Please recast the rows below as a numbered list, leaving out any blank lines.

* START *

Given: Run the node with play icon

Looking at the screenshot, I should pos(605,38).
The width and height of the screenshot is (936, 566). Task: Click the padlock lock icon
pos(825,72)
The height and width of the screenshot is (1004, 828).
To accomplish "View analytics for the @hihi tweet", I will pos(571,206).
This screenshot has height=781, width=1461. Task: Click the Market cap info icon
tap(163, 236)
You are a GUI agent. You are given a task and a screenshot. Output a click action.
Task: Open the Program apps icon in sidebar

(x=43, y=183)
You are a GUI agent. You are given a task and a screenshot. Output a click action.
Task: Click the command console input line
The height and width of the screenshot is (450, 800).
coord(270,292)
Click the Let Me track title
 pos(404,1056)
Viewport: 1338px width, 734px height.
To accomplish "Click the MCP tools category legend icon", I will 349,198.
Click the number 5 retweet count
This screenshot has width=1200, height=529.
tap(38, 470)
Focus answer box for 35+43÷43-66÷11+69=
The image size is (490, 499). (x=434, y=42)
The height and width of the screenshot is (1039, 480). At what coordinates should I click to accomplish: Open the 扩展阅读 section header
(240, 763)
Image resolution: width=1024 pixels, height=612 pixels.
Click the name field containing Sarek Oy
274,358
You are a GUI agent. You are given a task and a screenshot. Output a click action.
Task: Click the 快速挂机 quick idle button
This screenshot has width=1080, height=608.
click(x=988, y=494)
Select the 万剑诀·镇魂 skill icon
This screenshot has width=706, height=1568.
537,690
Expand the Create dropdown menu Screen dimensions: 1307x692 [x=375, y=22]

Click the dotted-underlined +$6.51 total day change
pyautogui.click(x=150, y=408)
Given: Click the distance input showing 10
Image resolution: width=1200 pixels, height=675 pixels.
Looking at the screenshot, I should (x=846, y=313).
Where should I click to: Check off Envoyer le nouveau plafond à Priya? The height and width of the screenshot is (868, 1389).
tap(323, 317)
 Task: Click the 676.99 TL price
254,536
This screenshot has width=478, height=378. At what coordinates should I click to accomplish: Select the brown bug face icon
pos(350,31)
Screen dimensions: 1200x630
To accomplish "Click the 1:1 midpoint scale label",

* END *

▶ [Answer to the exercise]:
1. Given: Run the node with play icon
2. Looking at the screenshot, I should pos(605,38).
3. The width and height of the screenshot is (936, 566). Task: Click the padlock lock icon
4. pos(825,72)
5. The height and width of the screenshot is (1004, 828).
6. To accomplish "View analytics for the @hihi tweet", I will pos(571,206).
7. This screenshot has height=781, width=1461. Task: Click the Market cap info icon
8. tap(163, 236)
9. You are a GUI agent. You are given a task and a screenshot. Output a click action.
10. Task: Open the Program apps icon in sidebar
11. (x=43, y=183)
12. You are a GUI agent. You are given a task and a screenshot. Output a click action.
13. Task: Click the command console input line
14. The height and width of the screenshot is (450, 800).
15. coord(270,292)
16. Click the Let Me track title
17.  pos(404,1056)
18. Viewport: 1338px width, 734px height.
19. To accomplish "Click the MCP tools category legend icon", I will 349,198.
20. Click the number 5 retweet count
21. This screenshot has width=1200, height=529.
22. tap(38, 470)
23. Focus answer box for 35+43÷43-66÷11+69=
24. The image size is (490, 499). (x=434, y=42)
25. The height and width of the screenshot is (1039, 480). At what coordinates should I click to accomplish: Open the 扩展阅读 section header
26. (240, 763)
27. Image resolution: width=1024 pixels, height=612 pixels.
28. Click the name field containing Sarek Oy
29. 274,358
30. You are a GUI agent. You are given a task and a screenshot. Output a click action.
31. Task: Click the 快速挂机 quick idle button
32. This screenshot has width=1080, height=608.
33. click(x=988, y=494)
34. Select the 万剑诀·镇魂 skill icon
35. This screenshot has width=706, height=1568.
36. 537,690
37. Expand the Create dropdown menu Screen dimensions: 1307x692 [x=375, y=22]
38. Click the dotted-underlined +$6.51 total day change
39. pyautogui.click(x=150, y=408)
40. Given: Click the distance input showing 10
41. Image resolution: width=1200 pixels, height=675 pixels.
42. Looking at the screenshot, I should (x=846, y=313).
43. Where should I click to: Check off Envoyer le nouveau plafond à Priya? The height and width of the screenshot is (868, 1389).
44. tap(323, 317)
45.  Task: Click the 676.99 TL price
46. 254,536
47. This screenshot has width=478, height=378. At what coordinates should I click to accomplish: Select the brown bug face icon
48. pos(350,31)
49. Screen dimensions: 1200x630
50. To accomplish "Click the 1:1 midpoint scale label",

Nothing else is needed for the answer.